Dogs have adapted to become our domestic partners and have specialized their traits to the various ways of relating to mankind. Dogs are one of the most diversified species; shapeshifters, so to speak, meeting the needs and preferences of their human fellows (think chihuahua vs St Bernard).
Dogs are relationship masters; they intuitively move toward those who are suffering or sad and sit with them in their pain, they greet us with joy after a long day at work, they comfort us when we are in despair, they can change a grumpy mood into laughter, they are our companions and partners, and they are truly man’s best friend. Dogs are fierce protectors, and they will often fight to the death to protect their people.
Dogs, are like shamans and travel to the underworld to retrieve what we’ve lost. They retrieve the parts of us that have been lost or knocked out of our reach through the traumas that are a part of our lives. They might bring us back our Joy, our courage, our peace, our feeling of acceptance, our sense of safety, our sense of belonging, our ability to nurture, our ability to love another and be loved by another.
The dog is known in mythology as a “hunter would,” who drives errant sheep back to the divine Shepherd (Hound of Heaven). In many religions, the dog appears as the guide to the land of the dead, and in Egypt it was the jackal-headed god Anubis who brought about the resurrection of his father Osiris. Because of the dog’s relationship to the beyond, there are also in many places folktales about ghost hounds,dark wrath-like figures like the “hound of Baskervilles.” They always either carry to his death some individual who has committed evil, or else protect the offspring of one who has died. Good ghost hounds often bring a cure, and in Ancient Greece the dog was also one of the most frequently manifested forms of god of healing, Asclepius. In many religions today, people still believe that a dog’s lick can cure. A dog’s tongue serves s medicine… say the French.
Published by Professor P
My name is Paityn Masters, my friends call me P. I am queer, Pisces, & an ENFP. I am trained as a psychotherapist, and my roots were as a youth pastor. As a psychotherapist, my specialty is in trauma and complex PTSD. I met my best friend and my cosmic partner, Jenni McCullum in graduate school. Together, we began discovering the spiritual world and the psychic gifts that had laid dormant in our psyche. We both went through a wild initiatory process that joyfully and sometimes even painfully expanded our capacity to both SEE and to HEAR, beyond the limits of the five senses. We are both intuitives, and Jenni is also a medium. As traditional psychotherapy frowns on the mystical modality, we had to start our own practice, and sacrifice licensing in order to answer the Call. Fortunately, we found our theoretical home in a branch of psychology known as Depth Psychology, that has its roots in the discoveries made by C. G. Jung, and seeks to study the soul rather than behavior, and sees the whole person on a spiritual level first—then works down to personality, family influence, upbringing, biology, heredity, physicality, status, image, and complexes.
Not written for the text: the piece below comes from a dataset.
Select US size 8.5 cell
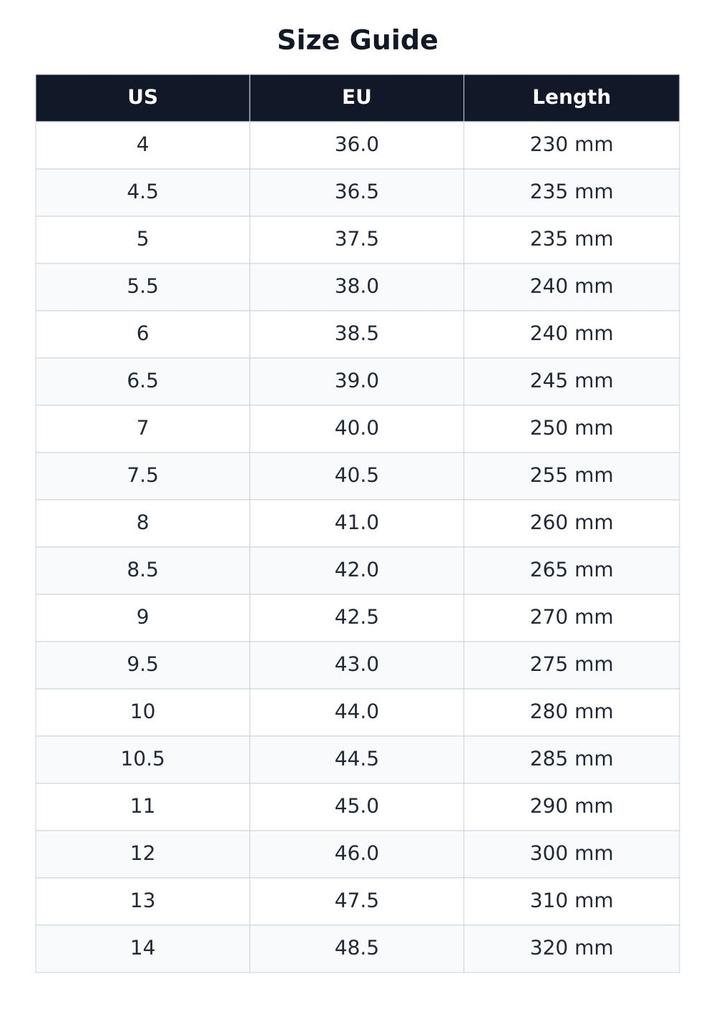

We see symptoms as more than something to eliminate, we see them as messages from the Soul. Psyche means Soul, but not many people know this, because our culture can’t seem to get beyond its dependence on the “safety” of the logical/rational mind. “Whenever you are in the realm of Soul, things will always go over your head. The statements of the conscious mind may easily be snares and delusions, lies, or arbitrary opinions, but this is certainly not true of the statements of the soul: to begin with they always go over our heads because they point to realities that transcend consciousness.” (C.G. Jung, Answer to Job).
Healing means “making whole,” and many either think they are already whole, or fear they’re broken beyond repair. Healing involves the courage to look at the wounds that caused the brokenness to begin with. Symptoms are a huge help in identifying not only the injury but also the gifts one possesses. Marion Woodman said, “the wound is where the God enters.” So, we look at pain and trauma from the standpoint of Soul Making.
I speak of God in my writing quite frequently, and like Soul, God is something that transcends our ability to conceptualize what that means. When I say God… I mean the God that I have discovered within… the same one that is within you. Folded up within each of us is the entirety of the cosmos. How we relate to our inner world determines how we will relate to everything. Our primary wounds and our deepest wounds are in the realm of relationship—beginning with the way we relate to our own inner selves. We are wounded in relationship and so we must be healed in relationship. That’s one of the things that we hope to do in our work here in this earth school. We hope to hold up a mirror so you can see your true nature, the image of your soul; reflection brings about insight, knowledge, and Wisdom.